Marking the second time the company has reduced its earnings guidance in the last four months, NUI Corp. said Friday it anticipates fiscal 2002 earnings from continuing operations for the year that ended Sept. 30 to be between $0.85 to $0.95 per share, excluding the effect of the change in accounting, severance and discontinued items. In July, the company lowered its guidance to $1.50 to $1.60 per share from its previous guidance of $1.80 – $1.90 per share (see Daily GPI, July 17).

In addition, NUI said it also was reducing its fiscal 2003 earnings outlook due to higher pension expense and increased insurance costs, as well as expected continued weakness in the economy. The company said it was also moving its fiscal 2002 year-end earnings announcement to Dec. 9 due to a change in auditors and the adoption of new audit requirements.

“In July, we referred to the events that have affected fiscal 2002 as being equivalent to a ‘perfect storm,'” said John Kean Jr., NUI CEO. “In 2002, NUI has experienced (1) the warmest winter on record; (2) a weak economy; (3) meltdowns in the telecom and energy trading sectors; and (4) a deterioration in the equity markets. All these factors have continued to have a negative effect on our results. Looking forward, it is evident that the storm may not be over. As we close the chapter on fiscal 2002, we are continuing the actions we believe are necessary to deal with the uncertainties of the future. We are focusing on the fundamentals that will allow us to weather the storm and provide steady growth in shareholder value going forward.”
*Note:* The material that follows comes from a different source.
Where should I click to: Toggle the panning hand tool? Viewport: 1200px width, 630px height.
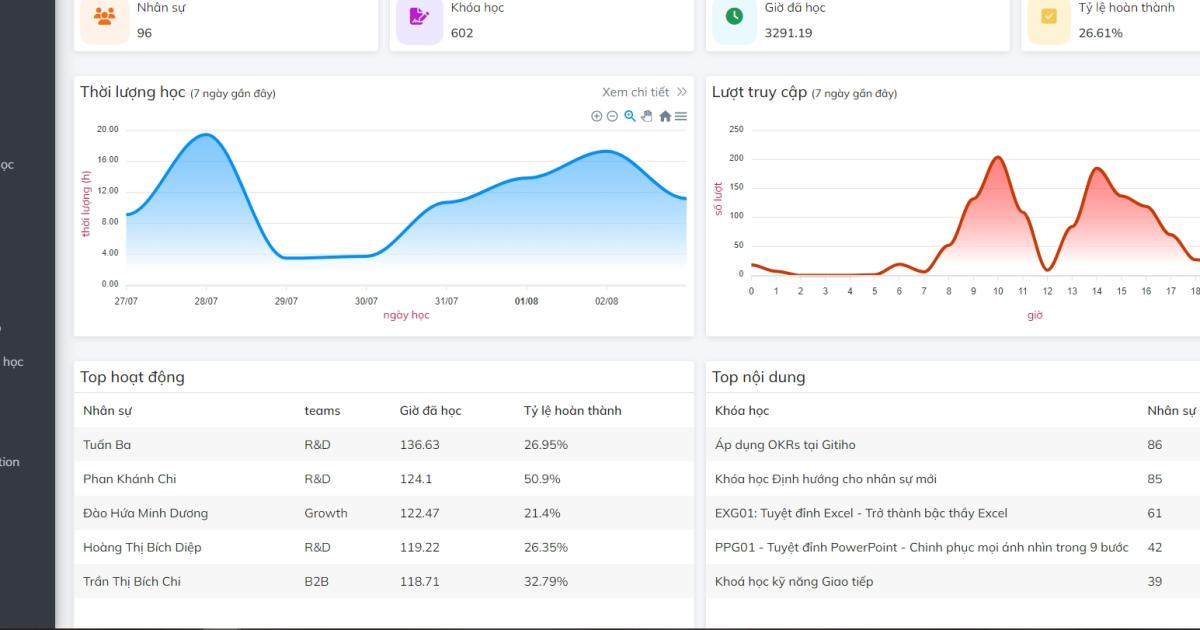coord(647,116)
On news of the reduced guidance and the delay in reporting fiscal 2002 results, shares of NUI on the New York Stock Exchange were down $10.17, or 50% to trade at $10.05 in afternoon trading (1:45p.m. EDT).
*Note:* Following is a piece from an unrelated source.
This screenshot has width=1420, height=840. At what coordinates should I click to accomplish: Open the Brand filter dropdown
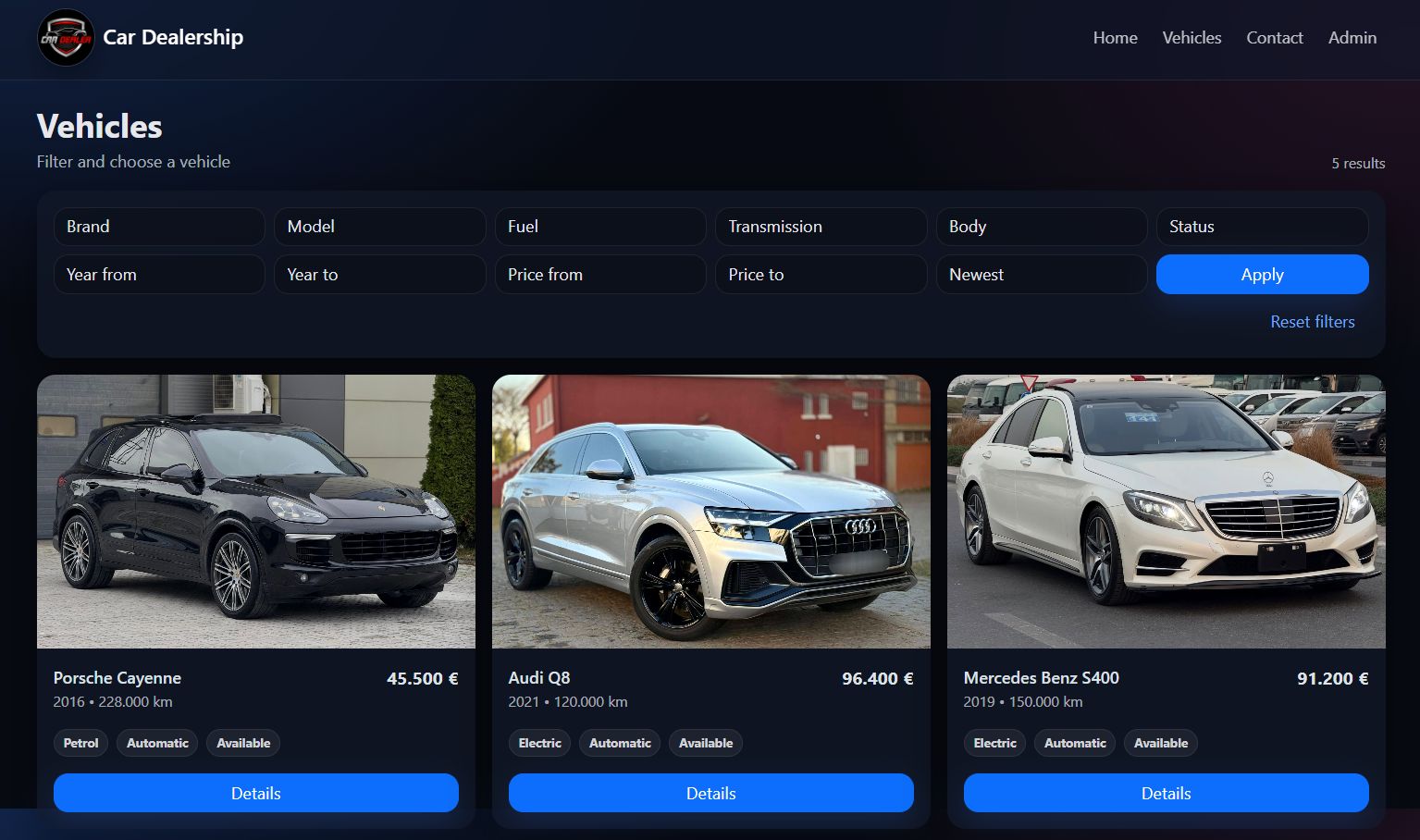[159, 227]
“NUI has faced many challenges during its nearly 150-year history,” Kean added. “A key to its long-term success has been its ability to stay the course during times of turbulence. While current conditions have caused many other companies to abandon their strategies, we believe we have built a strong base within our businesses that will lead to long-term value creation.

“However, current times will require us to tighten our belts. We are reducing capital expenditures and operating expenses to improve cash flow. During the past nine months, we reduced debt by $120.2 million, or 20%, thereby improving our debt to equity ratio,” he said. “We are planning to further strengthen our balance sheet through the issuance of additional equity or equity-equivalent securities and through other operating cash flow improvements in fiscal 2003. Therefore, our view of the future gives us the confidence to commit to maintaining our annual dividend of $0.98 per share.”
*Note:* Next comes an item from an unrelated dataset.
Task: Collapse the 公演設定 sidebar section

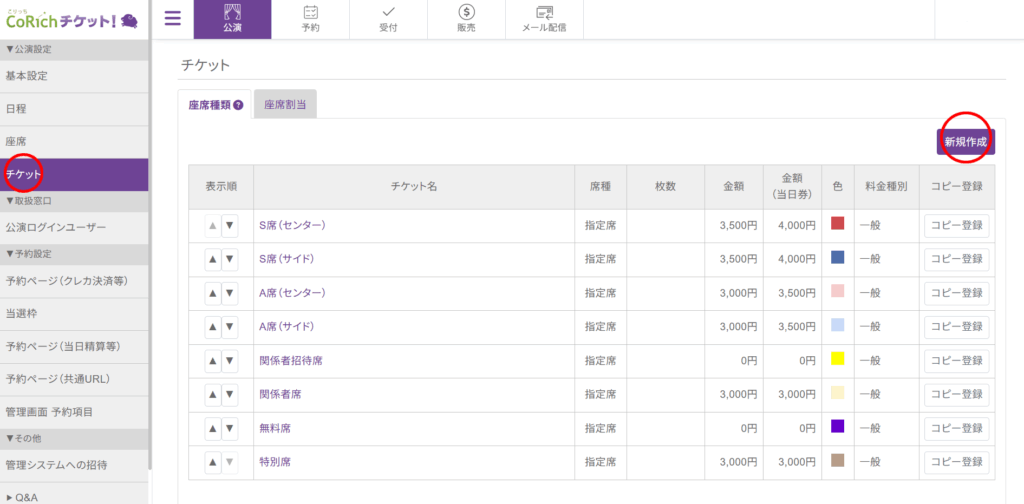Action: pos(28,48)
The company added that its fourth quarter earnings took a hit because flat natural gas prices and lower price volatility resulted in NUI Energy customers continuing to purchase natural gas on a month-to-month basis as opposed to signing longer-term contracts, which is historically the case ramping up for the winter season. These factors resulted in lower-than-anticipated margins and reduced financial performance for NUI Energy in the fourth quarter and for the year.

The company said that while there are issues that “will clearly put downward pressure” on NUI’s fiscal 2003 financial performance, there are other factors that could mitigate these effects and cause the company’s outlook to improve. NUI pointed out that its Elizabethtown Gas Co. utility is currently awaiting word on a base rate increase it filed with the New Jersey Board of Public Utilities, which is requesting rate relief for the first time in 12 years. The company also filed for permission to revise its current weather normalization clause to one that would create greater stability of future earnings, as well as protect ratepayers from the volatility created by swings in weather.

In addition, NUI said it has developed plans that are expected to enhance operations and provide efficiency gains in several areas of its non-regulated businesses in 2003. NUI also pointed to greater volatility in the natural gas markets, which could provide more opportunities for both NUI’s retail marketing business and trading and portfolio management business.

“As a result of the potential significance of these positive factors on our future results, we do not believe it would be appropriate to provide an earnings range for fiscal 2003 at this time,” said Kean. “However, excluding the positive factors mentioned earlier and assuming continued economic weakness and a return to more normal weather, 2003 earnings per share are expected to improve by at least 30% over those in fiscal 2002. We expect these factors to be somewhat clearer by the end of the calendar year and we will be better positioned to issue fiscal 2003 earnings guidance at that time.”